I'm frustrated with the slowness of web browsers at navigating
Wikipedia.  Navigating Wikipedia is one of the most important tasks
you can do on a computer; it provides access to a reasonable summary
of all human knowledge.

Ideally, there should be *no perceptible delay* between selecting a
link and seeing the resulting page.  The `links` browser can more or
less realize this for pages it has in its cache, although only up to a
certain size and without displaying images.  More full-featured
browsers, unfortunately, are not capable of such a feat.  To some
extent this is a consequence of the very powerful features of CSS and
JavaScript which do not admit general efficient implementations, but
in the case of Wikipedia, the use of CSS and JS is quite stereotyped
and not at all essential to the main content.  It's entirely feasible
to provide no perceptible delay for Wikipedia pages.

My current setup
----------------

I'm running `kiwix-serve` on an English Wikipedia snapshot and
displaying it using links:

    ./kiwix/bin/kiwix-serve --port=8000 
~/Downloads/wikipedia_en_all_nopic_01_2012.zim &
    links http://localhost:8000/wikipedia_en_all_nopic_01_2012/

This snapshot, which can be torrented, occupies 9.7 gibibytes of disk
space and includes all the text and equations but none of the pictures
from the English Wikipedia, not even the most popular pictures without
copyright encumberment.  (I think that an additional gibibyte or two
of images could be extremely valuable.)  It's deeply unfortunate that
the version of `kiwix-serve` I'm using is not fully functional without
JS in the browser, since the main reason for using `kiwix-serve`
rather than `kiwix` is to be able to browse using an unusual browser.

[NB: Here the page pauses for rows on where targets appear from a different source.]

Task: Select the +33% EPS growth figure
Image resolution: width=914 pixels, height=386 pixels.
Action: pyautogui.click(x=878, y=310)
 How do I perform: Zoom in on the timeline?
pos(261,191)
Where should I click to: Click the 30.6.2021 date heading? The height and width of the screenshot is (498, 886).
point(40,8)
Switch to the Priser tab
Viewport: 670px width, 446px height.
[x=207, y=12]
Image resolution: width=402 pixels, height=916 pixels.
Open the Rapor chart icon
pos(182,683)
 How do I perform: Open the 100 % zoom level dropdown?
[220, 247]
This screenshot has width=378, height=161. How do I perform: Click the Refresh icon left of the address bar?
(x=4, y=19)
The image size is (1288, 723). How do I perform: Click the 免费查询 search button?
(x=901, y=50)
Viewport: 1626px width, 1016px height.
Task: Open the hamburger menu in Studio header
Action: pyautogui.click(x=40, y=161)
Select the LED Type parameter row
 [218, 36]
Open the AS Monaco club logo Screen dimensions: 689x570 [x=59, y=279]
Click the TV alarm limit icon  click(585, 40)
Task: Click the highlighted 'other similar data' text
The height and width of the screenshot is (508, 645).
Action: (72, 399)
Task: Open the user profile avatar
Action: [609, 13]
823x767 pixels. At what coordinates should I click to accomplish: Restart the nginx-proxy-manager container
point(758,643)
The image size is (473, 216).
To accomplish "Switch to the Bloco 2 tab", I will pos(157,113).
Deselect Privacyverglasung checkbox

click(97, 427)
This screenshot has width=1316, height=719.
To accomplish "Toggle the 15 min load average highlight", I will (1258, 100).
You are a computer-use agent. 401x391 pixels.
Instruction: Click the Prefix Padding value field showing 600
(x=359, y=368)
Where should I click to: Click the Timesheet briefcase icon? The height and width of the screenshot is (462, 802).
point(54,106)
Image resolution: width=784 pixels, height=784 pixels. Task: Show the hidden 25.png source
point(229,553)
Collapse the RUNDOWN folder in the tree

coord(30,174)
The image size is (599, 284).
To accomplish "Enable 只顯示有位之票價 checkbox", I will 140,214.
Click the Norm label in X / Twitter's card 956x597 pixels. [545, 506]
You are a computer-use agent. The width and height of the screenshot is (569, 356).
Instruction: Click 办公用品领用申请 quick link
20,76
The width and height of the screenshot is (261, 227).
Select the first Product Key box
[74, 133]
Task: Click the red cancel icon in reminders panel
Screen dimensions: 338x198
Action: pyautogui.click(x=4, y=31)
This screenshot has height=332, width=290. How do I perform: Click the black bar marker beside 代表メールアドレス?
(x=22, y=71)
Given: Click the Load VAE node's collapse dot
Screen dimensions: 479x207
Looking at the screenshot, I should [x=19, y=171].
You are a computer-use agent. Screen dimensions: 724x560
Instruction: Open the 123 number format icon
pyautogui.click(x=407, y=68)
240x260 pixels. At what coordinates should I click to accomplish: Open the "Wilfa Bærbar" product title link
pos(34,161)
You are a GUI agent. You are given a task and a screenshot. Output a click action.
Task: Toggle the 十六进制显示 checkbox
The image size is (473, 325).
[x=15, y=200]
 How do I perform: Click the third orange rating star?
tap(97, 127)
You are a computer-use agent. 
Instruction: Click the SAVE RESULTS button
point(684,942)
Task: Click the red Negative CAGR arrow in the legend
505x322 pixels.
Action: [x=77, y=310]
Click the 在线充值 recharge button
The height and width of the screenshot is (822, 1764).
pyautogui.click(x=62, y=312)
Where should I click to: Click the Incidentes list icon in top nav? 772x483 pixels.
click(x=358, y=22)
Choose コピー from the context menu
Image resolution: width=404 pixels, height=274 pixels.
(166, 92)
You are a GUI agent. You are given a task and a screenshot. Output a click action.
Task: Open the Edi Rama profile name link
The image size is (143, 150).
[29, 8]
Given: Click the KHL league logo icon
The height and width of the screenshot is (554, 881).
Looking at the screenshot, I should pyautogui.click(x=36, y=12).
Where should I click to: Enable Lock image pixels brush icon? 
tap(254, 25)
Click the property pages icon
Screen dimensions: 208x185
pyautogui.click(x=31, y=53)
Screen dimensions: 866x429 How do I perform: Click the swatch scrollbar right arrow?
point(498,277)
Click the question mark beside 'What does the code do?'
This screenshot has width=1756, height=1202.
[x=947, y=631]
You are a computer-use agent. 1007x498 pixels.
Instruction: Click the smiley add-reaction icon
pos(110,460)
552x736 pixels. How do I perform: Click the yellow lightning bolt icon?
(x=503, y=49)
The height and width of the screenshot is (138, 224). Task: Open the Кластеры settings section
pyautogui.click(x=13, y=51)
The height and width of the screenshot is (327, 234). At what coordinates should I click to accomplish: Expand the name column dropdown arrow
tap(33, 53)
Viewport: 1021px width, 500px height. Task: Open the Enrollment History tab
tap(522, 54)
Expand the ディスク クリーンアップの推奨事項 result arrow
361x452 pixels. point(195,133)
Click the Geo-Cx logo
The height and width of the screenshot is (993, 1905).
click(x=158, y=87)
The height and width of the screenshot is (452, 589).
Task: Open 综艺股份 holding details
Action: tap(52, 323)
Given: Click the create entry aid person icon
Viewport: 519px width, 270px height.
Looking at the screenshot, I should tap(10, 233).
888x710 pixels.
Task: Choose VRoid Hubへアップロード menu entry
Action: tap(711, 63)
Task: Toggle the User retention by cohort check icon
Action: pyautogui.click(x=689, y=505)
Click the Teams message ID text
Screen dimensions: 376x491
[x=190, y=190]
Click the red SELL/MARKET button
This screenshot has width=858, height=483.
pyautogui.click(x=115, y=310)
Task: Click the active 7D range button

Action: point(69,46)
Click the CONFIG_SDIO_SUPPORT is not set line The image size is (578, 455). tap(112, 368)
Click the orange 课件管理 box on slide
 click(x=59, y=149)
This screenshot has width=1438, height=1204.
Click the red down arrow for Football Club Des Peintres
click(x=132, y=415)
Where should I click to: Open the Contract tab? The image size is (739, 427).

Back to the ideal: "no perceptible delay" could be operationalized as
200 milliseconds (a traditional number from my memory of HCI research)
or 70 milliseconds (the length of a typical keypress: you want to
display the result page before the user finishes pressing the key) or
17 milliseconds (the screen refresh time of nearly all current
computer monitors).

70 milliseconds should be achievable
------------------------------------

Meeting any of these goals (17ms, 70ms, or 200ms) would necessarily
require a local replica, if not a replica necessarily on my own
machine; `ping en.wikipedia.org` from my location in Argentina reports
300ms average latency, so even a single round trip would blow it.  In
fact, I haven't found anyplace in Argentina with less than 250ms
latency to anyplace in the US.

I argue that a 70-millisecond response time is achievable, with no
network server, using a reasonably powerful machine (a netbook from a
couple of years back, or an Android phone with a large SD card).  The
minimal amount of work involved is displaying a screenful of data
(around 0.6 megapixels, or 1.8 megs uncompressed) following a single
random hard disk seek (a 10ms cost which goes away if you're using an
SD card) after determining which of perhaps a few dozen links on the
screen the user clicked on.  That is, transferring three megabytes of
data from a random location on the disk to the framebuffer.  This is
almost the same task that any movie player software performs in 17
milliseconds, except that it decompresses the frame from data in
memory instead of loading it from a random location on the disk.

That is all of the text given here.